The criminal complaint says that Segura and Colorado Jr. plotted with an undercover FBI agent to give Sparks a $250,000 "down payment" on the $1 million bribe in a golf bag at an Austin-area golf course. Authorities said Sparks was unaware of the plot.

In the complaint, federal authorities said they learned of the bribery scheme from a confidential source and by monitoring telephone calls by Colorado, who was held at the Bastrop County Jail, and his son.

"The latest allegation, if proven, demonstrates that individuals associated with the most violent drug cartel believe they can corrupt what we hold as the bedrock of American justice -- the United States courts," Pitman said in a statement. "This community should rest assured that we will sop at nothing to send the message that we are one step ahead of them and if they continue to try to function as they do in Mexico, we will find them, we will stop them, and we will do whatever it takes to ensure they are punished to the full extent of the law."

Segura contended that ADT's profits came from legitimate work the company did for Pemex.
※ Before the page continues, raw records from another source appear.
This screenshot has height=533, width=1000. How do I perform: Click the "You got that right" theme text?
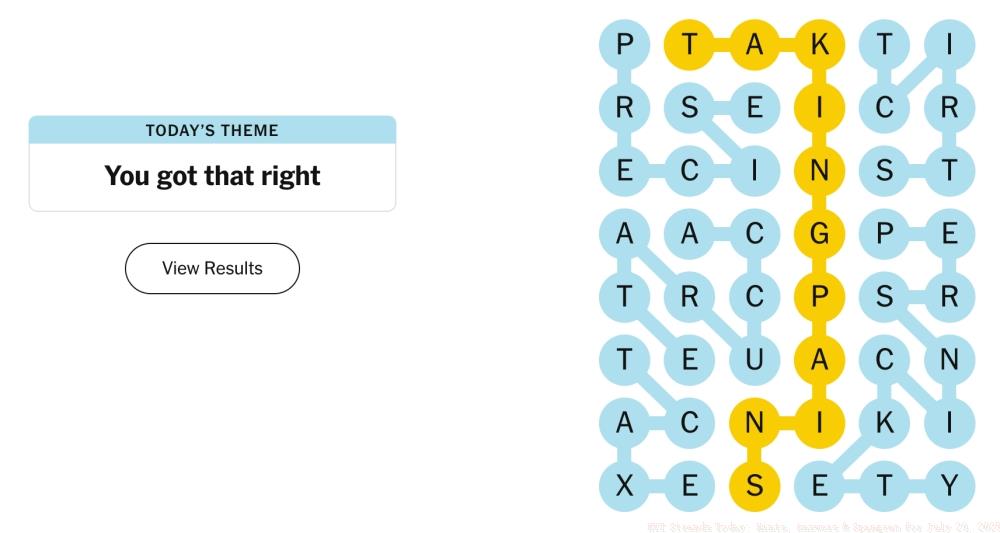[212, 176]
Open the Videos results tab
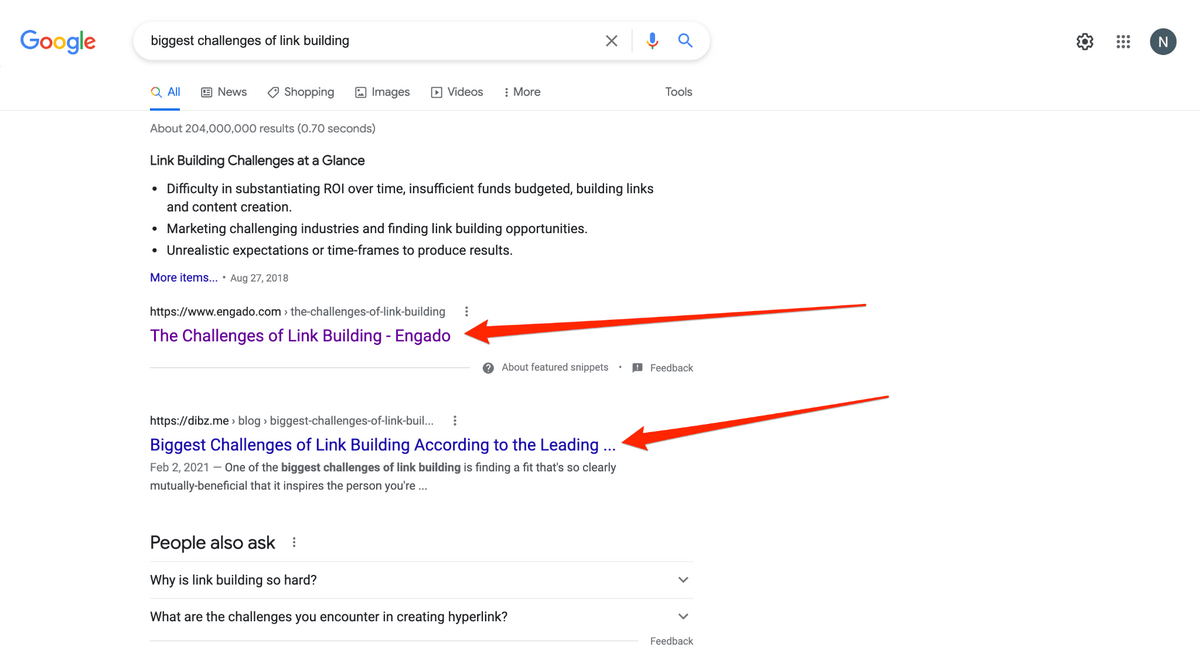Viewport: 1200px width, 657px height. tap(457, 92)
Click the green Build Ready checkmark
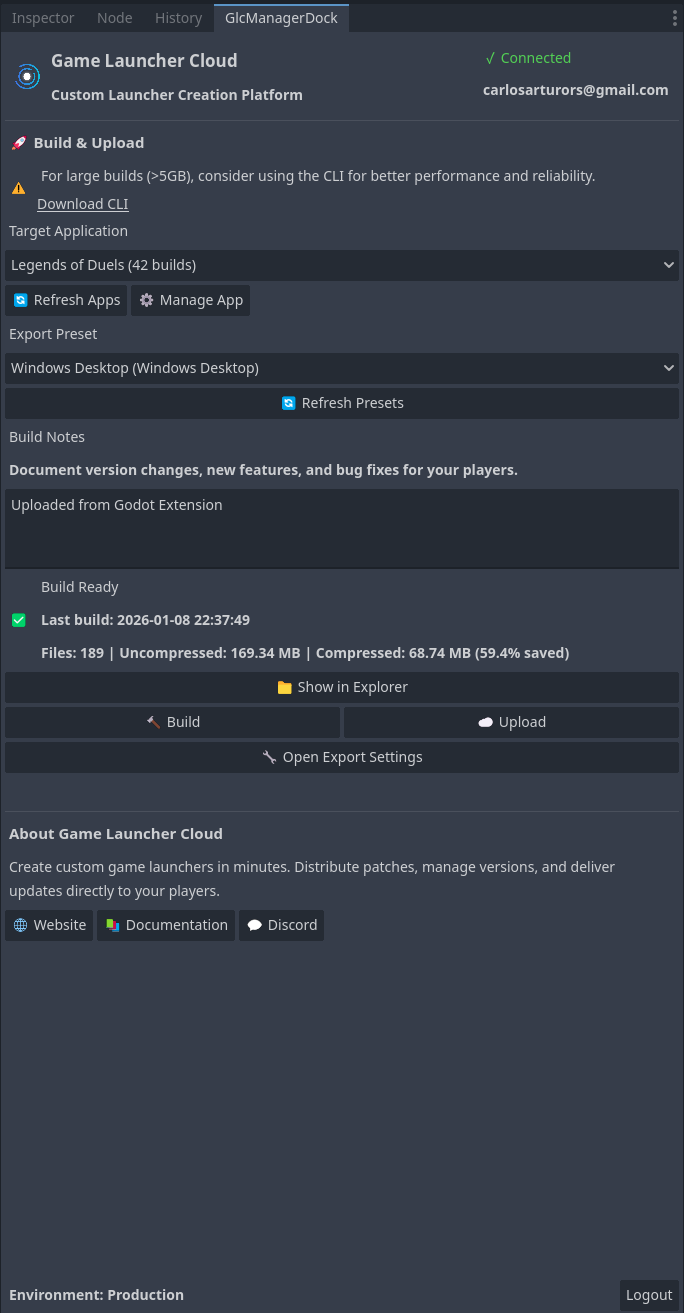The image size is (684, 1313). point(19,620)
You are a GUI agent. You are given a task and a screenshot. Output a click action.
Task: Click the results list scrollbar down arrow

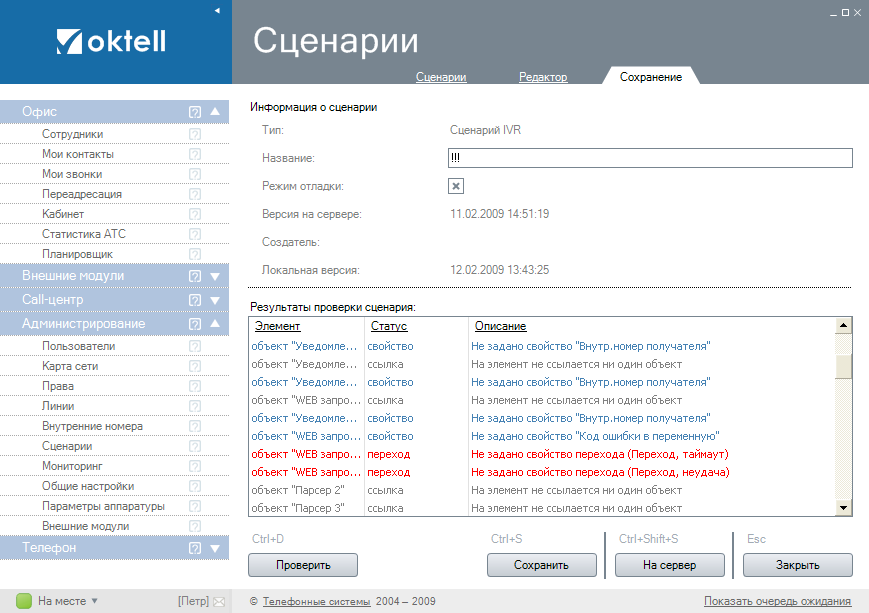click(844, 508)
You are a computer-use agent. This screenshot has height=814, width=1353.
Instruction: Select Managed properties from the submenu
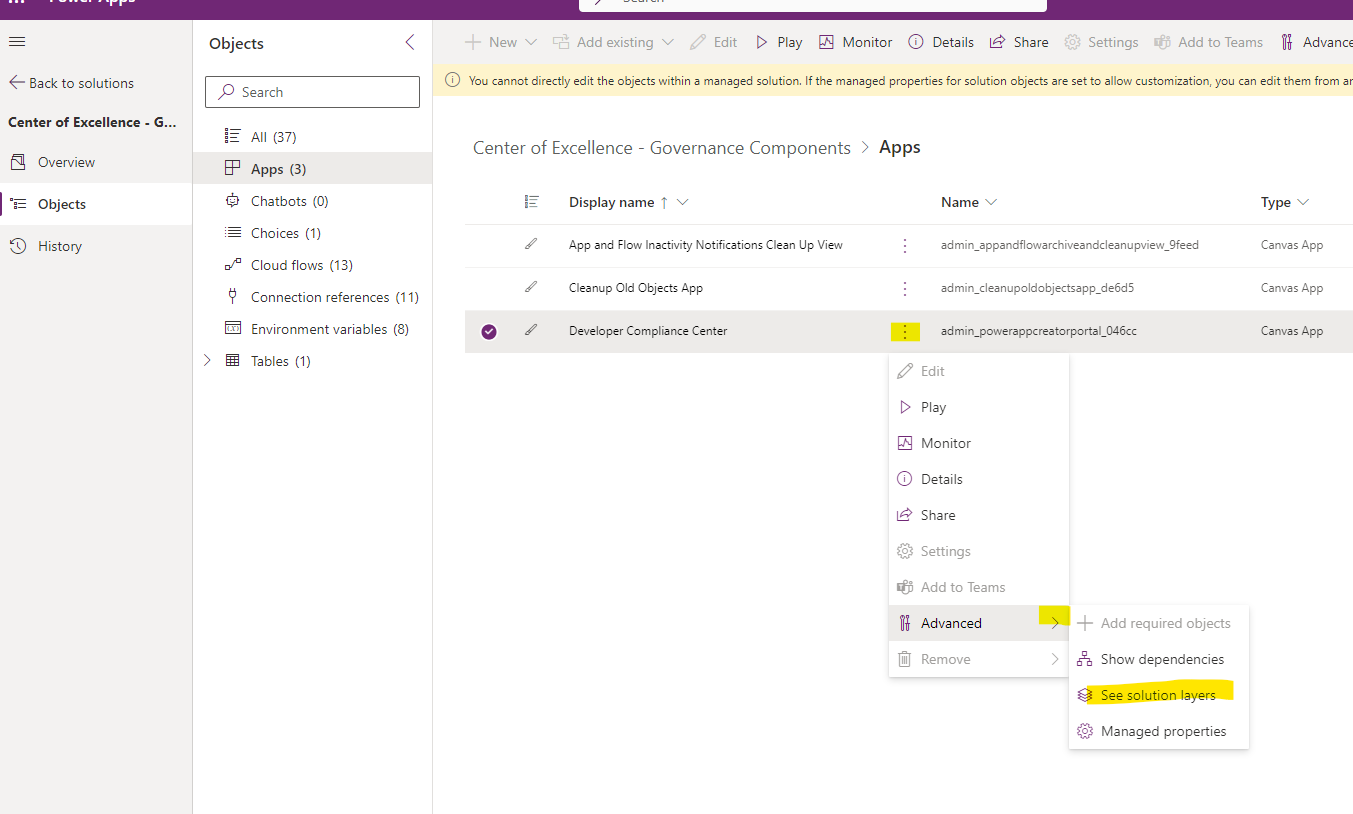[1163, 731]
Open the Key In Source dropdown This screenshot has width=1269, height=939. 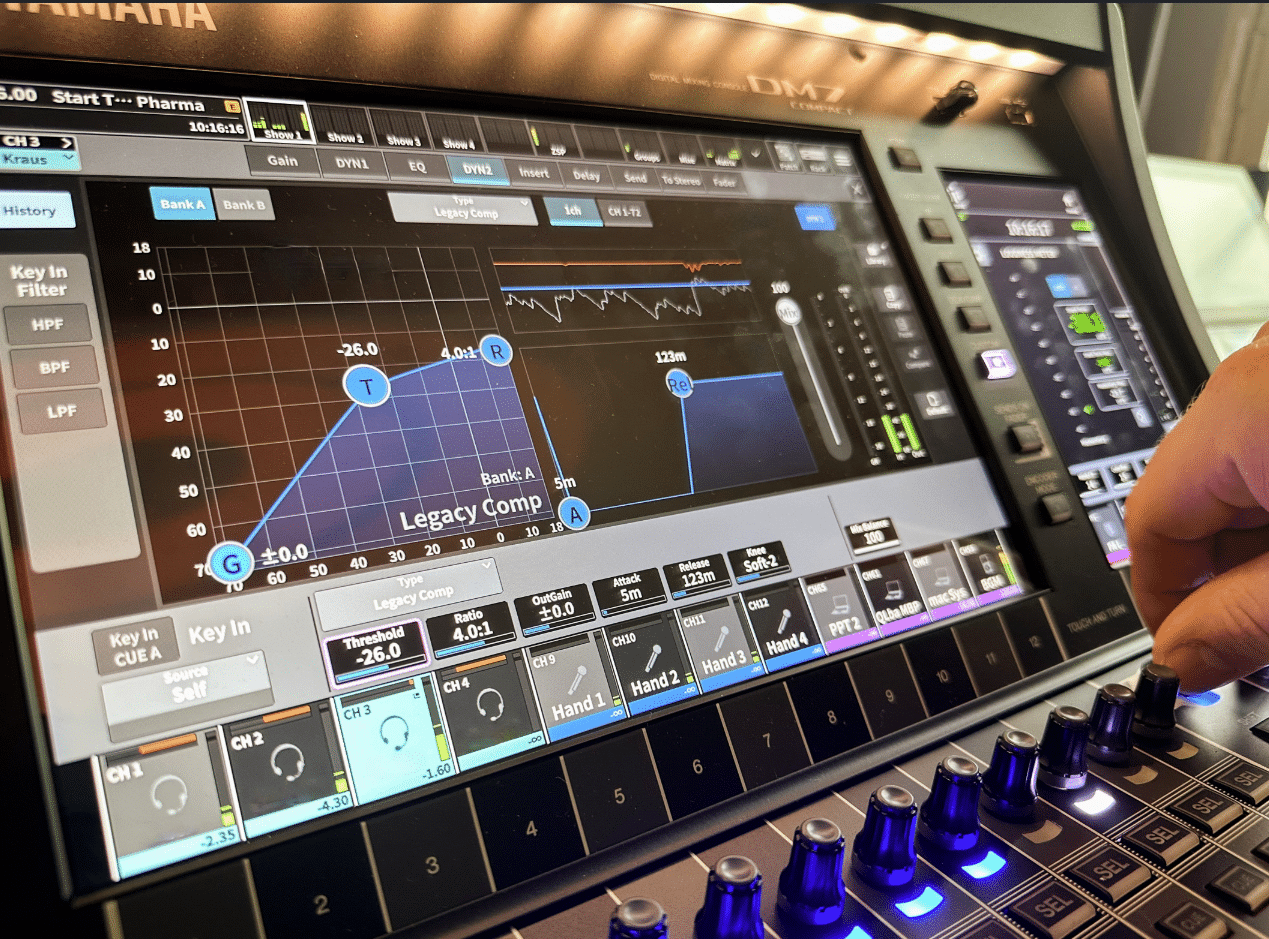[x=187, y=684]
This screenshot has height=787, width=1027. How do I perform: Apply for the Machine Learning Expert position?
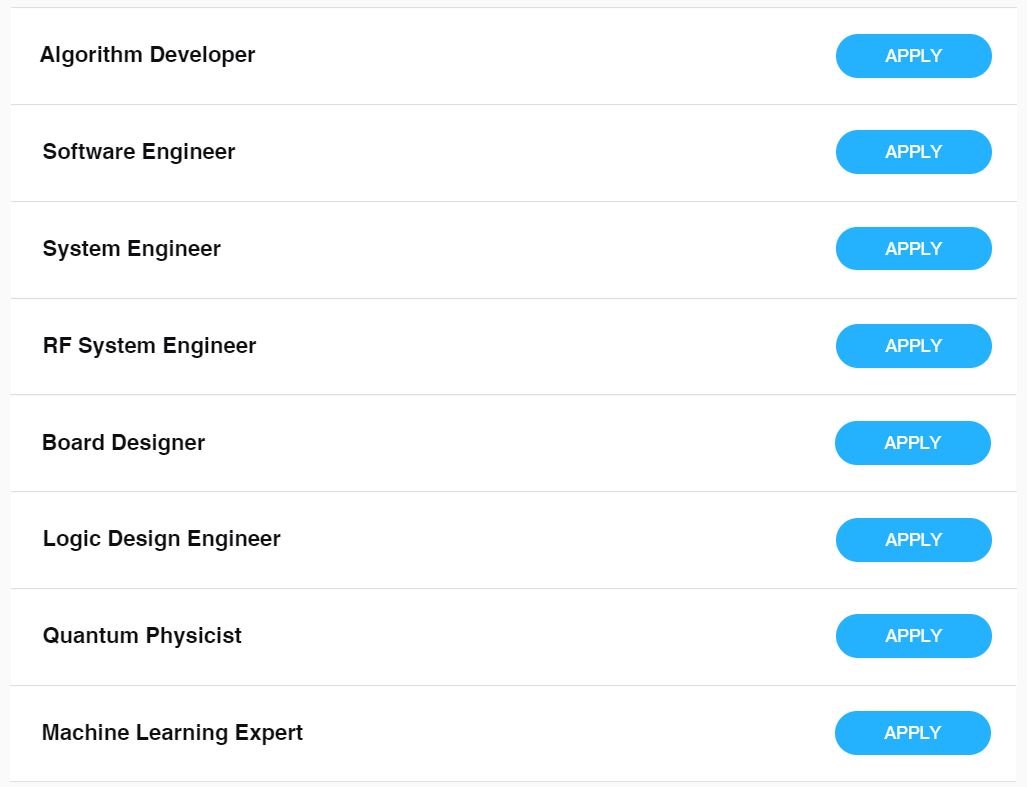click(912, 733)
But prosecutors said it was part of a money-laundering scheme in which millions in Zeta money were paid to Mexican politicians who pressured the oil company to give ADT lucrative contracts. ADT in turn paid millions for quarter horses in the United States that ended up in the possession of Jose Trevino.

Trevino's brother, Miguel Angel Trevino Morales, was believed to be the top leader of the Zetas until he was captured by Mexican authorities in July. Another brother, Oscar Omar Trevino Morales, is still at large and could be leading the cartel now that his brother is incarcerated.

Miguel and Oscar Trevino are wanted in the U.S. as part of the racehorse conspiracy.

Fernando Solis Garcia, 30, a Mexican citizen who lived in Ruidoso, was sentenced to 13-and-a-half years Thursday for his role in the scheme. Starting in 2010, Garcia ran a horse barn financed by the Zetas in Ruidoso and managed some of the business affairs of the horse operation, which extended into Oklahoma, Texas and California.